Más que una película, la opera prima de Damien Chazelle es un acto de amor. Amor compartido, eso sí. Por la música y el cine. El director apenas superaba la veintena cuando se propuso convertir su tesis universitaria en un largometraje filmado en 16 mm, en blanco y negro y con actores no profesionales. Se trataba de un film amateur en el que reinterpretaba algunas de sus preferencias cinéfilas (John Cassavetes, el musical del Hollywood clásico, la nouvelle vague), aportando una frescura y una ligereza libres de cualquier complejo. Guy and Madeline on a park bench encaja perfectamente en la definición de cine independiente norteamericano, a pesar de que tiene también un marcado acento europeo.
Chazelle cuenta una historia sencilla, el devenir de una pareja de jóvenes que han terminado su relación y de cómo buscan en otras personas la manera de no echarse de menos. Guy es trompetista de jazz y Madeleine trabaja como camarera. El escenario de fondo es la ciudad de Boston. Y el estilo elegido por Chazelle está cercano al impresionismo, como una pintura hecha con unas pocas pinceladas rápidas pero muy expresivas, que reflejan inmediatez y viveza sin acudir al detalle. El propio Chazelle lleva la cámara en mano, además de escribir, dirigir, montar y producir el film. El resultado rebosa naturalidad, incluso cuando irrumpen los números musicales. Por eso es justo reconocer al otro gran artífice de la película, el compositor Justin Hurwitz, compañero fiel del director en sus siguientes trabajos.

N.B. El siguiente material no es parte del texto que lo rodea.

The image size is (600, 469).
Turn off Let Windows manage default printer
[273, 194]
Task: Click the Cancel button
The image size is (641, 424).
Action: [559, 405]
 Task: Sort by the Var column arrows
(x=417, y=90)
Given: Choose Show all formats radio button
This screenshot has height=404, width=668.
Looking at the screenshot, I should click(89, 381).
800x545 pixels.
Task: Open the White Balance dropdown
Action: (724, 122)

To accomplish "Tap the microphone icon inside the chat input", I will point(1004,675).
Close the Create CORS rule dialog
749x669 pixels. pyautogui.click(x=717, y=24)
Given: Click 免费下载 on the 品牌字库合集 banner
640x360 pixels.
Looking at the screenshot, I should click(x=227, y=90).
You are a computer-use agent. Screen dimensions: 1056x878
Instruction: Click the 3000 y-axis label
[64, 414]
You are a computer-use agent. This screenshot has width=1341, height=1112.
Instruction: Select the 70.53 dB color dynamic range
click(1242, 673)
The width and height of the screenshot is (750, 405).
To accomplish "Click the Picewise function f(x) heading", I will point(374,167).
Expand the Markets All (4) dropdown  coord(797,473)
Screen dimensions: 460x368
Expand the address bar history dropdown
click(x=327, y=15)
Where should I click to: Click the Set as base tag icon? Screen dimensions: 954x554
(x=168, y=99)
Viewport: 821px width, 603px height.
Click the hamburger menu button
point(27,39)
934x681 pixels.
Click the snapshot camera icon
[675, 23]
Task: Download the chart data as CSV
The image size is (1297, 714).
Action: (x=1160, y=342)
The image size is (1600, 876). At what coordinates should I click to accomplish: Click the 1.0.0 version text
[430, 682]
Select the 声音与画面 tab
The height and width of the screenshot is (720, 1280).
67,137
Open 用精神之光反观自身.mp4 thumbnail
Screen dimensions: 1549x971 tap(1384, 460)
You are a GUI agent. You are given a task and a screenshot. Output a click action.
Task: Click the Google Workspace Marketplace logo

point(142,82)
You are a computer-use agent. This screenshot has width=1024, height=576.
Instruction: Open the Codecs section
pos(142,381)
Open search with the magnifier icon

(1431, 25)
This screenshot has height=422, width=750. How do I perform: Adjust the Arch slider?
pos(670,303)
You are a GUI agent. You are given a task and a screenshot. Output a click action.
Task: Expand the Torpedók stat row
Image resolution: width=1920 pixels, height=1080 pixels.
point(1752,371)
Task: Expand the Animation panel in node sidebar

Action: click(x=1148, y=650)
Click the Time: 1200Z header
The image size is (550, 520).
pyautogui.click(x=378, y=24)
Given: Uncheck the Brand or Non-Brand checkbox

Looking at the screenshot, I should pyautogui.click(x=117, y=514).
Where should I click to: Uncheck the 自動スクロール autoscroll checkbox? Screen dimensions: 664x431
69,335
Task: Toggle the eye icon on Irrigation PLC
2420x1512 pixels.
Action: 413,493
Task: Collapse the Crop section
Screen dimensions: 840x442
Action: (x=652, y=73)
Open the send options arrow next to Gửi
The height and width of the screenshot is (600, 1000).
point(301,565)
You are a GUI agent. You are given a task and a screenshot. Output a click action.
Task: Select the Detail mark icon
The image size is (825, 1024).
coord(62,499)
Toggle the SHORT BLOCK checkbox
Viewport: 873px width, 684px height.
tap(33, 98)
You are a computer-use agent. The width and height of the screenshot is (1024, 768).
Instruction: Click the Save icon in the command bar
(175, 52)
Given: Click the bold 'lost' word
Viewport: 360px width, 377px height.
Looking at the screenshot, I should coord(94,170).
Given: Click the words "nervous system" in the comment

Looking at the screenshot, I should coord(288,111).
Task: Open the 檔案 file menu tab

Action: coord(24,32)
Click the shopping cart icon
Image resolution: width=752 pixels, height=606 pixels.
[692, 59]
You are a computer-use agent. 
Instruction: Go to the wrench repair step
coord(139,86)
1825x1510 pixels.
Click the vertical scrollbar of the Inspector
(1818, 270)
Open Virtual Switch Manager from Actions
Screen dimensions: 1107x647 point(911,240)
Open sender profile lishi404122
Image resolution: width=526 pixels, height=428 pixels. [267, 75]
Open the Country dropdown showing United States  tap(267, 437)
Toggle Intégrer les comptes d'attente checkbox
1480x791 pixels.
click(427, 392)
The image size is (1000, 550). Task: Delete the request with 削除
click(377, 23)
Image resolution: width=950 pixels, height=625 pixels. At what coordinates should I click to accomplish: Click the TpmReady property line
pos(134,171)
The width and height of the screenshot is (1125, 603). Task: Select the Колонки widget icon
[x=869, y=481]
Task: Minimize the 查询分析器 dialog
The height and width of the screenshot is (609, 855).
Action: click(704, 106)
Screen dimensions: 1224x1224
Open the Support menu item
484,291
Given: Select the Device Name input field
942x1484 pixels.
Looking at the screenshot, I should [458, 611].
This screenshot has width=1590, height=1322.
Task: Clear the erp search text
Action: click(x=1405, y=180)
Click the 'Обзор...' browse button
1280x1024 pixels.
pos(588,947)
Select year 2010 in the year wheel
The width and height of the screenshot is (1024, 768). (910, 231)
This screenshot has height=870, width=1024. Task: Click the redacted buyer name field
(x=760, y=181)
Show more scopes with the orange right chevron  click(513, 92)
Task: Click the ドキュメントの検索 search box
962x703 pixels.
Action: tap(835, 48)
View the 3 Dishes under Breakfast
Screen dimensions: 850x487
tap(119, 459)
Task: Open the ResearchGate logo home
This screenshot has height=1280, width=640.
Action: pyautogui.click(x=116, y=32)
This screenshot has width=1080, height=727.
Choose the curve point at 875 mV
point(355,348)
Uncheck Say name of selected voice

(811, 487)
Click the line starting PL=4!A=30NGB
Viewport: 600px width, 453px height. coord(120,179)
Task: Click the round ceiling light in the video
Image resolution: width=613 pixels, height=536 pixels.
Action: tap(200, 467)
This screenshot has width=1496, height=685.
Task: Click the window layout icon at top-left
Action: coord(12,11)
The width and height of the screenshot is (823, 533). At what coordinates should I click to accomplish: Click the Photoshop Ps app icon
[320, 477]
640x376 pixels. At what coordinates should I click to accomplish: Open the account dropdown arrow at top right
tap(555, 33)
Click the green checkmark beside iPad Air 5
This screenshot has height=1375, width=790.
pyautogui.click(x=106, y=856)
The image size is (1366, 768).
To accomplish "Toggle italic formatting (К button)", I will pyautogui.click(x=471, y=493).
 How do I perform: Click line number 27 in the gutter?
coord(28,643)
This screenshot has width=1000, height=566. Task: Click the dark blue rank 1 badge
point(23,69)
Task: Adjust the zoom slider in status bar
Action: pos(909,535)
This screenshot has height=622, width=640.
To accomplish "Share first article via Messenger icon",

La banda sonora está integrada por un puñado de melodías deliciosas, que remiten al jazz de las jam session, a los espectáculos de Broadway y a la canción francesa, con un par de estupendos números de claqué. Ésta es la novedad que aporta la película, la de introducir la tradición clásica dentro del cine de vanguardia y generar así una mirada nueva, semejante a lo que hizo Godard con el género negro en À bout de souffle o Cassavetes con el drama en Faces. A los espectadores desprevenidos tal vez les pueda molestar la inestabilidad de la cámara, el montaje abrupto, la crudeza de la fotografía o la parquedad gestual de los actores. Ésta película no es para ellos. También en su tiempo hubo un público que despreció la pintura impresionista o el sonido del bebop. Hay que asumir la naturaleza excepcional que posee Guy and Madeline on a park bench, una rara avis bellísima que vuela libre y que supone la puesta de largo de Damien Chazelle, cineasta que años más tarde hará germinar en La La Land la semilla que plantó en éste film.